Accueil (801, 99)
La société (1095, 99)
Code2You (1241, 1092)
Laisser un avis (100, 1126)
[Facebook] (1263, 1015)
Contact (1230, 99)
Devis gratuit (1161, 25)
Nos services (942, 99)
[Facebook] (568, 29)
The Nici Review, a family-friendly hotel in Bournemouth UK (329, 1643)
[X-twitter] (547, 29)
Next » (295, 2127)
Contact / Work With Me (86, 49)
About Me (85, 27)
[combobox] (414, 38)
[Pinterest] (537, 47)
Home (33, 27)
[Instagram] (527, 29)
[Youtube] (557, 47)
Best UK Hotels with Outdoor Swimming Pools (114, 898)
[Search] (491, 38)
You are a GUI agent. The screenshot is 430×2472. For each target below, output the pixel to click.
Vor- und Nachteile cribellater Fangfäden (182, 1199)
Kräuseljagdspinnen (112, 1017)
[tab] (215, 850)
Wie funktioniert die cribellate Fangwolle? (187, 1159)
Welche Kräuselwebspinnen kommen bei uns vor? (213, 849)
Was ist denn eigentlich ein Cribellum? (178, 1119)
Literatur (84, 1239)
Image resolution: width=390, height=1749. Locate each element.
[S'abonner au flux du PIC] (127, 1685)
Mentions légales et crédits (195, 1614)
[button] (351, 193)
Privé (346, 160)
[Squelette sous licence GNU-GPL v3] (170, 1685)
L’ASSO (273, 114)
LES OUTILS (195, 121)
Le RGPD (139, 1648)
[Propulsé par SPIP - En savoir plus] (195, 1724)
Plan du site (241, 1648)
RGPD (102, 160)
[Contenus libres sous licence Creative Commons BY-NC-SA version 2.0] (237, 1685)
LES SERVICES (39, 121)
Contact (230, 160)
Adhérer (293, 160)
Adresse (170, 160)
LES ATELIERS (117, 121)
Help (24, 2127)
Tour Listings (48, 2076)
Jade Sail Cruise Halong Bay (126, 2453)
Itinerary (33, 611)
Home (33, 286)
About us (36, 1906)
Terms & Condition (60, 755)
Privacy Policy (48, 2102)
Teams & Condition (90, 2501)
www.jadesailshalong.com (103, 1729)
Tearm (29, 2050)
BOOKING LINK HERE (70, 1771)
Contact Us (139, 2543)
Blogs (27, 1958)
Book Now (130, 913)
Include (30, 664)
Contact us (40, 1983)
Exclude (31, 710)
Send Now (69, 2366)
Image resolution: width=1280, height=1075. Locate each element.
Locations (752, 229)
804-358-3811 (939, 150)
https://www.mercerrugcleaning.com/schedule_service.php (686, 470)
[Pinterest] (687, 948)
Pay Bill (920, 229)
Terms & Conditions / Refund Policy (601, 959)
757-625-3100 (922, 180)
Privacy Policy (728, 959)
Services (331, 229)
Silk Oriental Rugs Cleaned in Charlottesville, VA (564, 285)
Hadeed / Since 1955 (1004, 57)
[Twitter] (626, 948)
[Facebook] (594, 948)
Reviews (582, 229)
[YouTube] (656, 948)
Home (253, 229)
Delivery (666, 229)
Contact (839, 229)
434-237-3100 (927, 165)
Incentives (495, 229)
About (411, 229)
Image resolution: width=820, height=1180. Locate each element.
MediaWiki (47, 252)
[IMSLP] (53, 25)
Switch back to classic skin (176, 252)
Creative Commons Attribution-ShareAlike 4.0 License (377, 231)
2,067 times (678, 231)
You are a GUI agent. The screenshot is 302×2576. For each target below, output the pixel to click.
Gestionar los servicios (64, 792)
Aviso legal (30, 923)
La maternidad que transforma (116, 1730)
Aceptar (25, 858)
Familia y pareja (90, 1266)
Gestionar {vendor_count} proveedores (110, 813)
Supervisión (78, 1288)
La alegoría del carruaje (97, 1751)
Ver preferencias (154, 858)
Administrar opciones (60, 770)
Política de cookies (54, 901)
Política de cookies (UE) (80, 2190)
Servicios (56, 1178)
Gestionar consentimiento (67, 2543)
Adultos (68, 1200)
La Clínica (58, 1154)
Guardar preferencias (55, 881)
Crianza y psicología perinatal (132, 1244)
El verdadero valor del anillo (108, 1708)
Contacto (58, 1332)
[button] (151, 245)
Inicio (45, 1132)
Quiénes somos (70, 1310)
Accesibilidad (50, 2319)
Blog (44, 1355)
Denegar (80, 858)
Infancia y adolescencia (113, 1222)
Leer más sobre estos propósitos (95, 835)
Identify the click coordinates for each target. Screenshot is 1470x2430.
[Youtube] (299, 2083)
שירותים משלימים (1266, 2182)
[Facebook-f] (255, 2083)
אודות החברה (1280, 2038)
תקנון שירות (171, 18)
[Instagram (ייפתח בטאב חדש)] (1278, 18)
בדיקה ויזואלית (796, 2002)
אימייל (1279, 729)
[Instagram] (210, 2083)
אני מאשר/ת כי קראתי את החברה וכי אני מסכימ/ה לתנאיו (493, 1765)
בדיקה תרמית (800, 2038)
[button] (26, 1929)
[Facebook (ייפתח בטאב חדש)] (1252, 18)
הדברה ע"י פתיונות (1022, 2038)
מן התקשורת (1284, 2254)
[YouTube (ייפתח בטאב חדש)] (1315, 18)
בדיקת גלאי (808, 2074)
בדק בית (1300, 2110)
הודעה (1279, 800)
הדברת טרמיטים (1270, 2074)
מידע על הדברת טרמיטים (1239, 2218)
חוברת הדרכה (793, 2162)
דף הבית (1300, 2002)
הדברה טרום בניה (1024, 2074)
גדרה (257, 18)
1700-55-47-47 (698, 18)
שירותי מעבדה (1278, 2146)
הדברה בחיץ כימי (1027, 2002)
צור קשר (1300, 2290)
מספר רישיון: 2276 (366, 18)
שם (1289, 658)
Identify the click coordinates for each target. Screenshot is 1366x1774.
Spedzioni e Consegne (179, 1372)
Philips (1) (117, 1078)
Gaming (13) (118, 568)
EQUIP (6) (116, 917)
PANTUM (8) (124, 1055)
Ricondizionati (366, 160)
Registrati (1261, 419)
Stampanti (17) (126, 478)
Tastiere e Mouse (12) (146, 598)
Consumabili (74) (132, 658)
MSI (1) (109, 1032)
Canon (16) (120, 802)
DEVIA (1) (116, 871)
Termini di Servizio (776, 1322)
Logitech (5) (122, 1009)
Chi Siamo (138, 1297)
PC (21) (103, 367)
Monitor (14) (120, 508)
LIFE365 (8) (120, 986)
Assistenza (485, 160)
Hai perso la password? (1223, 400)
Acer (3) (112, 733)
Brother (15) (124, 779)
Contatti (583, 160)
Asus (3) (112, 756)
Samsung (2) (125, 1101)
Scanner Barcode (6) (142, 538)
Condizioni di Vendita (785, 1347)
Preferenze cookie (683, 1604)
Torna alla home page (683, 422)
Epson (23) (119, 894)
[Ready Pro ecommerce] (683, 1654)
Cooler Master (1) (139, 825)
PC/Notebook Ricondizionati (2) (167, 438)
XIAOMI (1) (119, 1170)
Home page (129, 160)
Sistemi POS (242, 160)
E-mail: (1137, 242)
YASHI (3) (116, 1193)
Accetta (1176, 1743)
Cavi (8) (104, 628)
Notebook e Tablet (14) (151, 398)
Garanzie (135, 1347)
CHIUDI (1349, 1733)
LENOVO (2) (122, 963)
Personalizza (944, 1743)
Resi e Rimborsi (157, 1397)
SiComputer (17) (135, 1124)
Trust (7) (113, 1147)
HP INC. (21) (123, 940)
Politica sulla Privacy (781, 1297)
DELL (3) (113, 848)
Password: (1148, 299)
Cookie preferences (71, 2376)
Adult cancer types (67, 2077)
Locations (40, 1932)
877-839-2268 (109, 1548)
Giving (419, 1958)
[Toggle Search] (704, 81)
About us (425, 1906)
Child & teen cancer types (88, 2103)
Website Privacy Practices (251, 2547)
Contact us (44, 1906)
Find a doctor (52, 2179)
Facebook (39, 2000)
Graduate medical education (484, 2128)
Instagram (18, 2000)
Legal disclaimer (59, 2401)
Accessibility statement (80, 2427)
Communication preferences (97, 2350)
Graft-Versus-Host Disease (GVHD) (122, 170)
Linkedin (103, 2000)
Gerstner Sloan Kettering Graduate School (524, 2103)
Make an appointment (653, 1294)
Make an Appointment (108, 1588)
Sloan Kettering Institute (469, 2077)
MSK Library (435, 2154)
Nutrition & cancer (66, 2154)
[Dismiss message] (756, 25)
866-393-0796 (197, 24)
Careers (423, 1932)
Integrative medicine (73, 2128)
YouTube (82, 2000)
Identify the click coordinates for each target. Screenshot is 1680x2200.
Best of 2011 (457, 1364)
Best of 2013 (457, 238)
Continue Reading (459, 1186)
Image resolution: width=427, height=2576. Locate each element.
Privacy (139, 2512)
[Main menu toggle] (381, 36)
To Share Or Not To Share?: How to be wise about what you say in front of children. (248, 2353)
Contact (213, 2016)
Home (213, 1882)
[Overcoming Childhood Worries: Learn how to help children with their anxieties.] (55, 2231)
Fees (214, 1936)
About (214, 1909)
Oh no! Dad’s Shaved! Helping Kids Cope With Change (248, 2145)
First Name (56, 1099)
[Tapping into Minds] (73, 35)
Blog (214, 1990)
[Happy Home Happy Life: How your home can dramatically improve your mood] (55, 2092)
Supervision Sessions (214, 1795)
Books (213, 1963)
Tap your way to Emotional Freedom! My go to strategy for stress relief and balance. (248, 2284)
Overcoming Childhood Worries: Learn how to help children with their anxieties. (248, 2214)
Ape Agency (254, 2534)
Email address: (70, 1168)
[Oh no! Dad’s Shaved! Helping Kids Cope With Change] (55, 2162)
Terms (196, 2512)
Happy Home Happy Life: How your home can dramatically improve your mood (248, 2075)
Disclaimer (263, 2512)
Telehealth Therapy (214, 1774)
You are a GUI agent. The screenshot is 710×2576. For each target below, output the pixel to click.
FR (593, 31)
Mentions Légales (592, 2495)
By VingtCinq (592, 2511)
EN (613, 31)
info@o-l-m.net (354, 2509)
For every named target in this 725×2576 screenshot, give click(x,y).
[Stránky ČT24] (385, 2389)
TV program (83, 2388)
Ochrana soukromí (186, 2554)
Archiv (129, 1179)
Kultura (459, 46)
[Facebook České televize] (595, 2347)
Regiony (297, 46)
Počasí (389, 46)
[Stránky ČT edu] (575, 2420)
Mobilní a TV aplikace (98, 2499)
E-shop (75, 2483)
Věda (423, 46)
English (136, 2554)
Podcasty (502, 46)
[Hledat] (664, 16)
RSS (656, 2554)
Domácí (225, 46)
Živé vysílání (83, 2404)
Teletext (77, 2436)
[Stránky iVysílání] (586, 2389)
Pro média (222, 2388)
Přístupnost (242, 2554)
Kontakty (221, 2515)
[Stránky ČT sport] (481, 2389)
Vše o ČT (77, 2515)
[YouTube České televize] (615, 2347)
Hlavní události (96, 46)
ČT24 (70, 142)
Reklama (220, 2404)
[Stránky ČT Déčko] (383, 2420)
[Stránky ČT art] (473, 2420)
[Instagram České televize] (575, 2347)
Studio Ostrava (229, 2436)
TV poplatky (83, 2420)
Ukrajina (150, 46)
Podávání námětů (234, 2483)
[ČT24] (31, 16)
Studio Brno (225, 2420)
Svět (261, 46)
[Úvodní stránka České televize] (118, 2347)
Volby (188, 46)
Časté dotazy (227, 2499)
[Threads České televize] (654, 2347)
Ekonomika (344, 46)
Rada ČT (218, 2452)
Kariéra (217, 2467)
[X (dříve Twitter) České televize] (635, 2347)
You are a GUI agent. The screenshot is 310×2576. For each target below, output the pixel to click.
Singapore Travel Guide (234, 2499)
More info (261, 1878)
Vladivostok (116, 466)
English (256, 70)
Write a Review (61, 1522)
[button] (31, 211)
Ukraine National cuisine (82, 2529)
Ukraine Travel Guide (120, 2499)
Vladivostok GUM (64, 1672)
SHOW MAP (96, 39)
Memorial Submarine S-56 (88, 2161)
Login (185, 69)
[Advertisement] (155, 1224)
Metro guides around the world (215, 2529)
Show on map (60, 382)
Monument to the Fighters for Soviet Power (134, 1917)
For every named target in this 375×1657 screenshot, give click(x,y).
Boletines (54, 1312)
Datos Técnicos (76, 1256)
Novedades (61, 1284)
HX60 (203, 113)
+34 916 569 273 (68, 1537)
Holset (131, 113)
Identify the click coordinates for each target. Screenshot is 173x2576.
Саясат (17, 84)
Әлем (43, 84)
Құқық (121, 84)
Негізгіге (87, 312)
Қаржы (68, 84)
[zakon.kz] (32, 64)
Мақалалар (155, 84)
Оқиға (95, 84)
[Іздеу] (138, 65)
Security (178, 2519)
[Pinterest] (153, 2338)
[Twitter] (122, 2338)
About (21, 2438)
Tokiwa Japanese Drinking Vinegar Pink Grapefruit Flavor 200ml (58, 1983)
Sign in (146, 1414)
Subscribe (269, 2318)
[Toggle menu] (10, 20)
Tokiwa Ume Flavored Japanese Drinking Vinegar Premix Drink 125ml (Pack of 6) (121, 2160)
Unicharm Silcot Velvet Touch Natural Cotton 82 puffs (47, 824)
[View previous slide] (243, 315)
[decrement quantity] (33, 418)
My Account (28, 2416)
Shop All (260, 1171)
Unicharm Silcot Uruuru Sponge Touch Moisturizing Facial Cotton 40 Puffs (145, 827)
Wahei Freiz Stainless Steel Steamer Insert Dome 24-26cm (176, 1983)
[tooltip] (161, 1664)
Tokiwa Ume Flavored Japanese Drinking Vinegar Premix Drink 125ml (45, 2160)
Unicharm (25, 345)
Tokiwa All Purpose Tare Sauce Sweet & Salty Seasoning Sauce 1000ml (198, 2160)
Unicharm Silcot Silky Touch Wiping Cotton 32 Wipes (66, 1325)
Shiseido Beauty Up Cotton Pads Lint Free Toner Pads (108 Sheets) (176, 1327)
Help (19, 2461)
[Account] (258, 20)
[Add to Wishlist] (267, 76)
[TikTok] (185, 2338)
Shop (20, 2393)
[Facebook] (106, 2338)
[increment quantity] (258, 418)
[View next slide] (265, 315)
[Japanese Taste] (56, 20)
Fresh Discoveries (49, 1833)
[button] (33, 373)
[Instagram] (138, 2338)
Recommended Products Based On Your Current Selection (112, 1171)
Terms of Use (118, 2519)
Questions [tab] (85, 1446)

○ ○ ○ ○ ○

### Exercise brief
Rewrite everything from the line containing "Exclude (31, 710)" down to the line containing "2,067 times (678, 231)", both included, and keep the request lines unchanged. Multiply each coordinate in the answers by 2.05 and round it to a whole number, with halves rounded up.

### The output
Exclude (64, 1456)
Send Now (141, 4850)
Image resolution: width=1280, height=1075. Locate each element.
Locations (1542, 469)
804-358-3811 (1925, 308)
https://www.mercerrugcleaning.com/schedule_service.php (1406, 964)
[Pinterest] (1408, 1943)
Pay Bill (1886, 469)
Terms & Conditions / Refund Policy (1232, 1966)
757-625-3100 (1890, 369)
Privacy Policy (1492, 1966)
Services (679, 469)
Silk Oriental Rugs Cleaned in Charlottesville, VA (1156, 584)
Hadeed / Since 1955 (2058, 117)
[Twitter] (1283, 1943)
[Facebook] (1218, 1943)
Reviews (1193, 469)
[YouTube] (1345, 1943)
Home (519, 469)
Delivery (1365, 469)
Contact (1720, 469)
434-237-3100 (1900, 338)
Incentives (1015, 469)
About (843, 469)
Image resolution: width=820, height=1180. Locate each element.
MediaWiki (96, 517)
[IMSLP] (109, 51)
Switch back to classic skin (361, 517)
Creative Commons Attribution-ShareAlike 4.0 License (773, 474)
2,067 times (1390, 474)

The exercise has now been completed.